Se detuvo en la puerta unos momentos examinando el local vacío, luego se acercó al camarero y le hizo más o menos la misma pregunta que le había hecho yo diez minutos antes. El camarero le dio más o menos la misma respuesta que me había dado a mi, pero en este caso también hizo un gesto con el pulgar señalando hacia donde yo estaba sentado al extremo de la barra.
—Ese también ha venido a la lectura —dijo—. Probablemente son ustedes las dos únicas personas de Nueva York lo bastante locas como para salir de casa hoy.
—No exactamente —dijo el hombre de la bufanda enrollada alrededor de la cabeza—. Se olvida de contarse a sí mismo.
—No —dijo el camarero—. Lo que pasa es que yo no cuento. Yo tengo que estar aquí, ¿comprende?, y usted no. A eso es a lo que me refiero. Si yo no me presento, pierdo el trabajo.
—Yo también he venido aquí a hacer un trabajo —contestó el otro—. Me dijeron que iba a ganar cincuenta dólares. Ahora han suspendido la lectura y yo he perdido el precio del billete de metro.
—Bueno, eso es diferente —dijo el camarero—. Si usted tenía que haber leído, supongo que tampoco cuenta.
—Eso deja a una sola persona en toda la ciudad que ha salido sin necesidad.
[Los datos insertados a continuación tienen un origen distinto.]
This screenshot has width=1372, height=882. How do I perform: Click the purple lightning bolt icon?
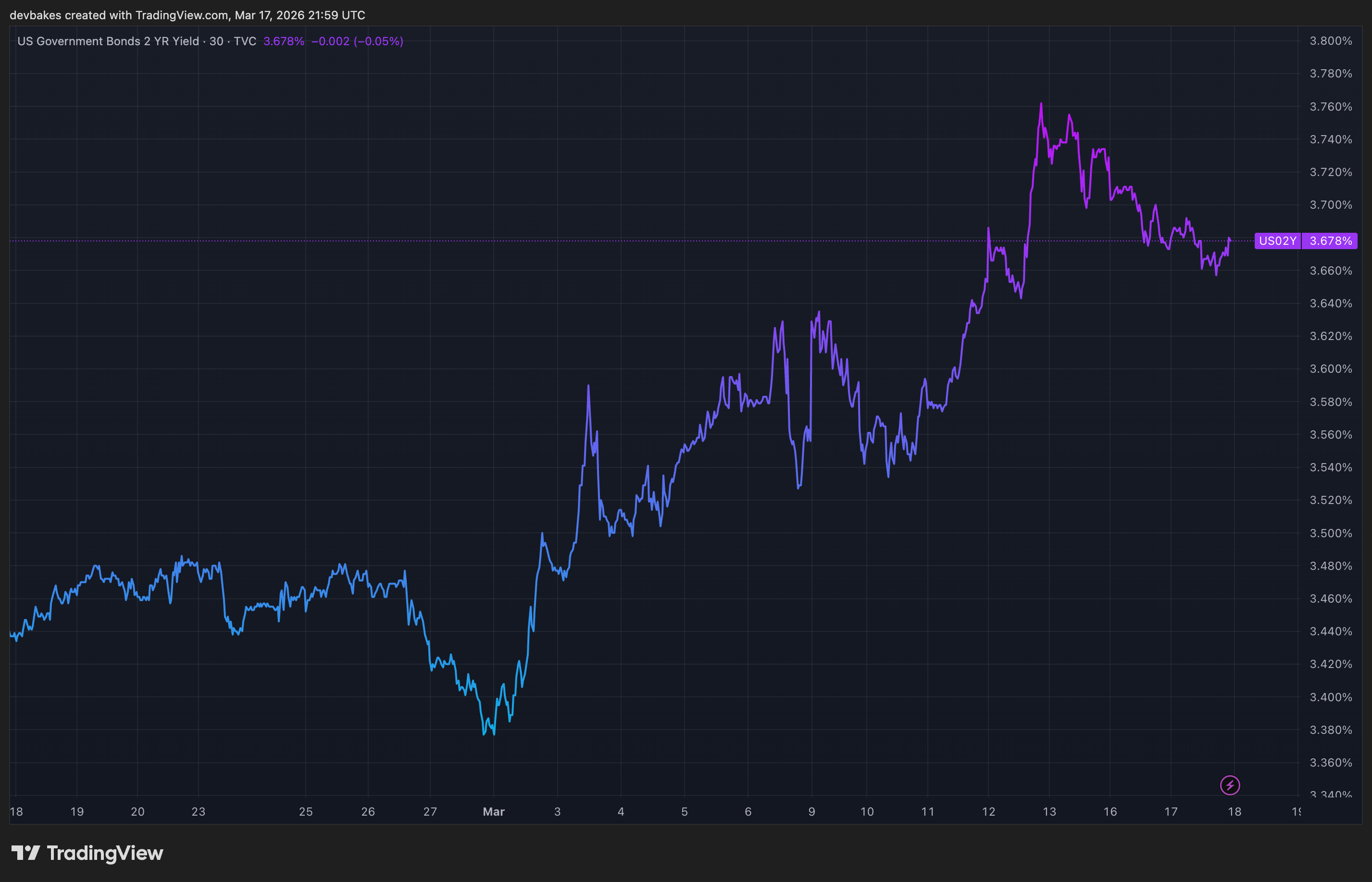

—Si están ustedes hablando de mí —dije, entrando finalmente en la conversación—, su lista se reduce a cero.
El hombre de la bufanda alrededor de la cabeza se volvió hacia mí y sonrió.
—Ah, eso quiere decir que eres Peter Aaron, ¿no?
—Supongo que sí —dije—. Si yo soy Peter Aaron, tú debes de ser Benjamin Sachs.
—El mismo que viste y calza —respondió Sachs, y soltó una risita como burlándose de sí mismo. Vino hacia donde yo estaba sentado y me tendió la mano derecha—. Me alegra que esté usted aquí —dijo—. He leído últimamente algunas cosas de las que escribe y tenía muchas ganas de conocerle.
Así fue como empezó nuestra amistad, sentados en aquel bar desierto hace quince años, invitándonos mutuamente hasta que los dos nos quedamos sin dinero. Aquello debió de durar tres o cuatro horas, porque recuerdo claramente que cuando al fin salimos de nuevo al frío tambaleándonos, ya había caído la noche. Ahora que Sachs ha muerto, me resulta insoportable pensar en cómo era entonces, recordar toda la generosidad, el humor y la inteligencia que emanaban de él aquella primera vez que le vi. A pesar de los hechos, es difícil para mí imaginar que la persona que estuvo sentada conmigo en el bar aquel día era la misma persona que acabó destruyéndose la semana pasada. El viaje debió de ser para él tan largo, tan horrible, tan cargado de sufrimiento, que casi no puedo pensar en ello sin sentir ganas de llorar. En quince años, Sachs viajó de un extremo de sí mismo al otro, y para cuando llegó a este último lugar, dudo que supiera ya quién era. Había recorrido tanta distancia que le debía de ser imposible recordar dónde había empezado.